Private educational institutions in the Philippines can offer multiple educational stages.

Examples include De La Salle University, the University of the East, Gingoog Christian Colleges and San Beda University, which operate both basic education and higher education programs.

Other private schools may offer both forms of secondary education, such as APEC Schools, or all forms of basic education from preschool to senior high school, such as Ingenium School.

===== State and local all-through schools in the Philippines =====
Philippine state schools at the university level are generally forbidden from offering basic education due to the separation of regulatory duties between the Department of Education and the Commission on Higher Education. A short, multi-year exemption was made during the implementation of the K–12 education curriculum to temporarily accommodate incoming senior high school students.

The University of the Philippines is a state university system that operates basic education campuses. These include the UP Integrated School, University of the Philippines High School Iloilo and University of the Philippines Rural High School.

==== Singapore ====
The NUS High School of Math and Science is a specialised high school under the National University of Singapore, which serves as the only high school in Singapore to be supported by a parent university.

=== Europe ===
==== United Kingdom ====
All through-schools combine primary and secondary education and may provide schooling over as wide an age range as three to nineteen years old.

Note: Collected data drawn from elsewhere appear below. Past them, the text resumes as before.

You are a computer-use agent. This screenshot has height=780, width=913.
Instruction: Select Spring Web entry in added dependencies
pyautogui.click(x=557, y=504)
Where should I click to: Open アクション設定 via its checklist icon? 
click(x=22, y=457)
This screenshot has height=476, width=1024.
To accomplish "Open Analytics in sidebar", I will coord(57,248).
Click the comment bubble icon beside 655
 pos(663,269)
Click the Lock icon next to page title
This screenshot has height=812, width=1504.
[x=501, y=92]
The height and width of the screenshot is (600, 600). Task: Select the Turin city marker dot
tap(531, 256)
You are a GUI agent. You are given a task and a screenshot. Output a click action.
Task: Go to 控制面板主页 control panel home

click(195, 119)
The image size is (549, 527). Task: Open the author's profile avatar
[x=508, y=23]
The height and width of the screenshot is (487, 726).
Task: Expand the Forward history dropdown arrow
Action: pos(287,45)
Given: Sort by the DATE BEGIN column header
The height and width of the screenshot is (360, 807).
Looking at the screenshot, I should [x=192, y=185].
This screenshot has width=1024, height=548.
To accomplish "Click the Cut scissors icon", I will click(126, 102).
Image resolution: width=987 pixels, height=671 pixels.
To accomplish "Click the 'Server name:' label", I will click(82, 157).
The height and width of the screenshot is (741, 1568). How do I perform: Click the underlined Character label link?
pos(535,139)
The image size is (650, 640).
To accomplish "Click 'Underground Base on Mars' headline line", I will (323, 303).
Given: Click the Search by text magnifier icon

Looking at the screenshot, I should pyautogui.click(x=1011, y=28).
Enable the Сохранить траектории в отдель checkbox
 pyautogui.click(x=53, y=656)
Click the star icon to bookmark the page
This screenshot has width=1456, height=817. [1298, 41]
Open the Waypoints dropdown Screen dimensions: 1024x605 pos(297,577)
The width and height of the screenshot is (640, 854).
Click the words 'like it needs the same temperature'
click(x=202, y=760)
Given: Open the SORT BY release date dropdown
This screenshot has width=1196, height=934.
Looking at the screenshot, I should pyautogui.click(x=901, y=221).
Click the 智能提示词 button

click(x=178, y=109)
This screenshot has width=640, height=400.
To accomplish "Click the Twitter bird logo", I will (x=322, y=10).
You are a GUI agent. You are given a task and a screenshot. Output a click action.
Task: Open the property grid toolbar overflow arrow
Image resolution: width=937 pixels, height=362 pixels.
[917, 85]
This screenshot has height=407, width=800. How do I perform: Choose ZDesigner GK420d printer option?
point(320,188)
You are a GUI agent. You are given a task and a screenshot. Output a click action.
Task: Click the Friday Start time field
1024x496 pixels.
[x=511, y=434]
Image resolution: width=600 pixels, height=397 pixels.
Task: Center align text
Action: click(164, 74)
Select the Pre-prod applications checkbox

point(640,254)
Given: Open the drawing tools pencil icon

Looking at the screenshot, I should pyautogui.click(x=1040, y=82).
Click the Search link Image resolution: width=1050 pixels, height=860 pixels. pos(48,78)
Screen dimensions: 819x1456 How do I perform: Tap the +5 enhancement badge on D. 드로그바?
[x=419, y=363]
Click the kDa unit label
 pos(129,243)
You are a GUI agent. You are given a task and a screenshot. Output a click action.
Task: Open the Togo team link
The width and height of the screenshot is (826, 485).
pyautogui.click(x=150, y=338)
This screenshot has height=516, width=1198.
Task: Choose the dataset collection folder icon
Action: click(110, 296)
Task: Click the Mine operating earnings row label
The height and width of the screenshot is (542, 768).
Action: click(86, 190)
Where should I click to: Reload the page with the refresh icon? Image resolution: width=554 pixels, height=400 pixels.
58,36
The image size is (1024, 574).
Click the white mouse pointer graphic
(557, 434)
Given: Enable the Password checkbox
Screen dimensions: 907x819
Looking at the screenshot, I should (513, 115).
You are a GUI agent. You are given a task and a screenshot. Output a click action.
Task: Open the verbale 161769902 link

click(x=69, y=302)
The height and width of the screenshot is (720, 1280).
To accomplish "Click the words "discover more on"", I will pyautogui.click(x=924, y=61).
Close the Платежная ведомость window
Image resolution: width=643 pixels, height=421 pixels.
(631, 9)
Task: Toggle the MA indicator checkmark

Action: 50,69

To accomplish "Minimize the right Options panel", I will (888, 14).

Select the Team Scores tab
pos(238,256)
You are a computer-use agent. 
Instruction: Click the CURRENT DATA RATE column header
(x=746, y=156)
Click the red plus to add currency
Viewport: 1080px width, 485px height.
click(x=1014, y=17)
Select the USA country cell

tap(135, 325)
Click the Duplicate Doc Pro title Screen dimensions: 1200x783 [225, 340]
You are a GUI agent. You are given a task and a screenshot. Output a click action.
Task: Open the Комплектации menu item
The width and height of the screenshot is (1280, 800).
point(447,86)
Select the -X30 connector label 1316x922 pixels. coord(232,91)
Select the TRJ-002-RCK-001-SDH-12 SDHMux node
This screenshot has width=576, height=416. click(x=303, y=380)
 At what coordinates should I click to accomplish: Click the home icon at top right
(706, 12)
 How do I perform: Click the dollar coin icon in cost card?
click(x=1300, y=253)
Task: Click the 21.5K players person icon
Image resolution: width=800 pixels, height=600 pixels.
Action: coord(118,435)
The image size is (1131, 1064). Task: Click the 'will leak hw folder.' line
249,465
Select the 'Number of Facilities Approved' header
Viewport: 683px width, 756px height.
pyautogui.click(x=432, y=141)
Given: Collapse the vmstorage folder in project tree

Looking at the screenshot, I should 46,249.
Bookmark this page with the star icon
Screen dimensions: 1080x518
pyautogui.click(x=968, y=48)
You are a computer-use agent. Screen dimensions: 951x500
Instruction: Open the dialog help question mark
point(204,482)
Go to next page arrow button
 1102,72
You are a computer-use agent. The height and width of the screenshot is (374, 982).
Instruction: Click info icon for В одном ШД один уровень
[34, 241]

In 2009, there were only 13 all-through state schools in England, but the Cameron–Clegg coalition government's Free school programme saw the number expand rapidly. State all-through schools also exist in Scotland and Wales. This school type is additionally common in the private sector.

Benefits associated with this school structure include giving younger children access to more specialist tuition in some subjects than they might have received at a separate primary school as well as making the transition from primary to secondary school less dramatic and disruptive. It has also been argued that having pupils attend the same institution throughout their schooling makes it easier to cater to their individual needs.

Academics and activists with involvement in early childhood have criticised all-through schools as belittling the difference between a toddler and a young person entering adulthood as well as being part of a general trend of imposing overly regimented school structures on young children. However, representatives of these schools state that they often provide separate facilities for older and younger children whilst the potential for some adult-monitored interaction between young people at different points of their early lives has also been cited as a positive of the school type.

Examples of this type of school are Simon Balle School, a co-educational secondary school, sixth form, and most recently, primary school with academy status located in Hertford, and Dartmouth Academy, a non-selective, co-educational school within the English Academy programme, in Dartmouth.